### [Document excerpt]
__________

Live album by Helloween
- Released: Europe\USA 6 April 1989 Japan 5 October 1989
- Recorded: November 1988
- Venue: Edinburgh Playhouse, Scotland
- Studio: The Manor Mobile
- Genre: Power metal
- Length: 49:44
- Label: Noise
- Producer: Tommy Hansen

Helloween chronology
| Keeper of the Seven Keys: Part II (1988) | Live in the U.K. (1989) | Pink Bubbles Go Ape (1991) |

= Live in the U.K. =

Live in the U.K. is the first live album by German power metal band Helloween, released in 1989. It was released in Japan as Keepers Live. In the United States, it was released as I Want Out – Live without the track "Rise and Fall", and with a shorter edit of the introduction.

All tracks were recorded in Edinburgh Playhouse, Scotland, by The Manor Mobile on 6 November 1988, except "I Want Out" recorded in Manchester Apollo, England, on 7 November 1988.

This is Helloween's only official live album with drummer Ingo Schwichtenberg, and the only one recorded with vocalist Michael Kiske and guitarist Kai Hansen (who had left the band a few months earlier), until the release of United Alive in Madrid in 2019.

Professional ratings
Review scores
| Source | Rating |
| AllMusic | Star Half star |
| Hi-Fi News & Record Review | A:2 |

==Album cover==
For the first time, the "o" in the "Helloween" logo was not represented by a pumpkin. On I Want Out - Live, it was represented by a globe showing portions of Western Europe, Central Europe, and the British Isles. On Live in the U.K. it is instead drawn as a pumpkin logo on a bass drum.

__________

### [Record list]
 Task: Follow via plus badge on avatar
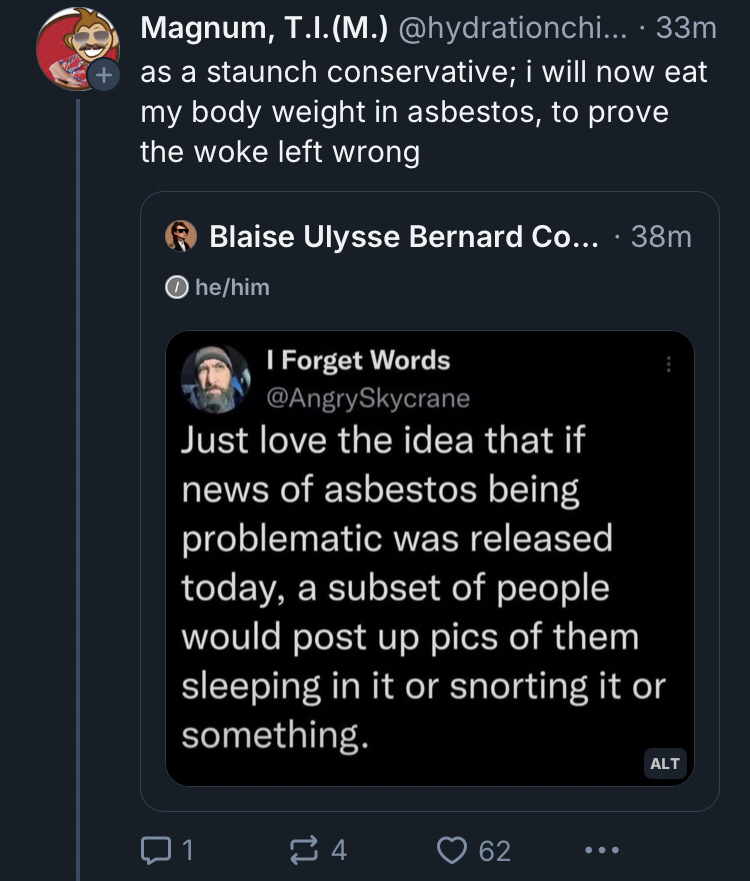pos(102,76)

__________

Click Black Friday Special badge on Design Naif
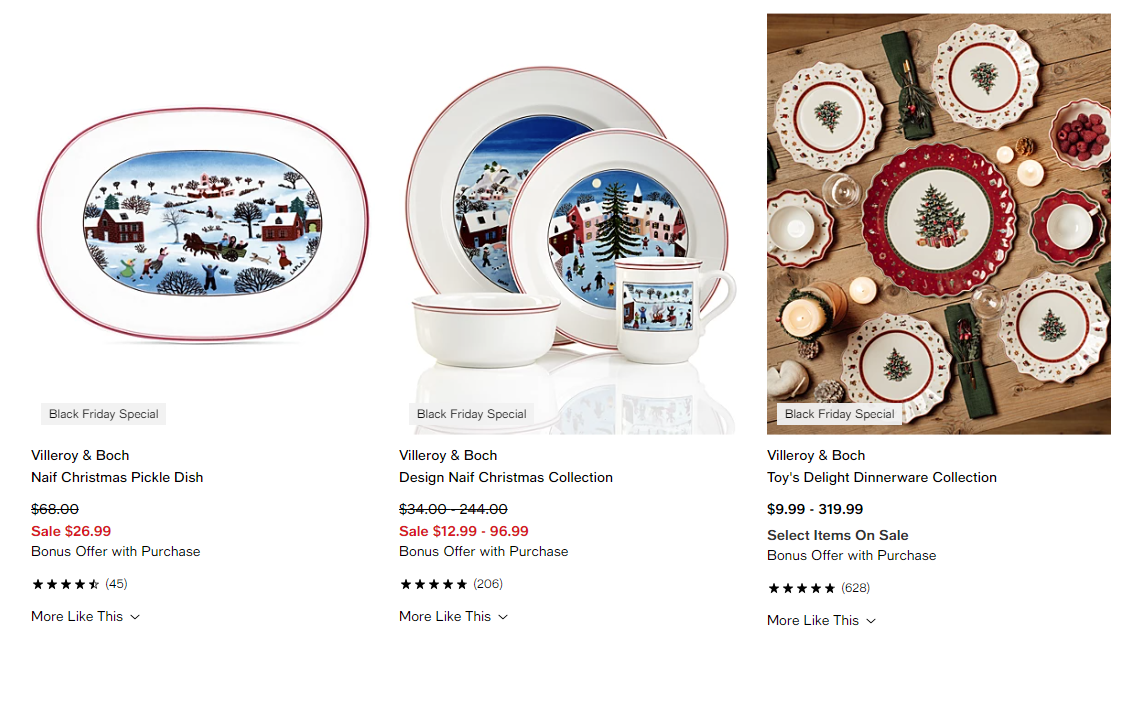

__________

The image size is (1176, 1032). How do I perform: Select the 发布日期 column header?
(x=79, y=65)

__________

### [Your goal]
Repeat the Live in the U.K. article word for word, in full from its first line to its last. The records can be set aside; nothing here depends on them.

### [Result of the task]
Live album by Helloween
- Released: Europe\USA 6 April 1989 Japan 5 October 1989
- Recorded: November 1988
- Venue: Edinburgh Playhouse, Scotland
- Studio: The Manor Mobile
- Genre: Power metal
- Length: 49:44
- Label: Noise
- Producer: Tommy Hansen

Helloween chronology
| Keeper of the Seven Keys: Part II (1988) | Live in the U.K. (1989) | Pink Bubbles Go Ape (1991) |

= Live in the U.K. =

Live in the U.K. is the first live album by German power metal band Helloween, released in 1989. It was released in Japan as Keepers Live. In the United States, it was released as I Want Out – Live without the track "Rise and Fall", and with a shorter edit of the introduction.

All tracks were recorded in Edinburgh Playhouse, Scotland, by The Manor Mobile on 6 November 1988, except "I Want Out" recorded in Manchester Apollo, England, on 7 November 1988.

This is Helloween's only official live album with drummer Ingo Schwichtenberg, and the only one recorded with vocalist Michael Kiske and guitarist Kai Hansen (who had left the band a few months earlier), until the release of United Alive in Madrid in 2019.

Professional ratings
Review scores
| Source | Rating |
| AllMusic | Star Half star |
| Hi-Fi News & Record Review | A:2 |

==Album cover==
For the first time, the "o" in the "Helloween" logo was not represented by a pumpkin. On I Want Out - Live, it was represented by a globe showing portions of Western Europe, Central Europe, and the British Isles. On Live in the U.K. it is instead drawn as a pumpkin logo on a bass drum.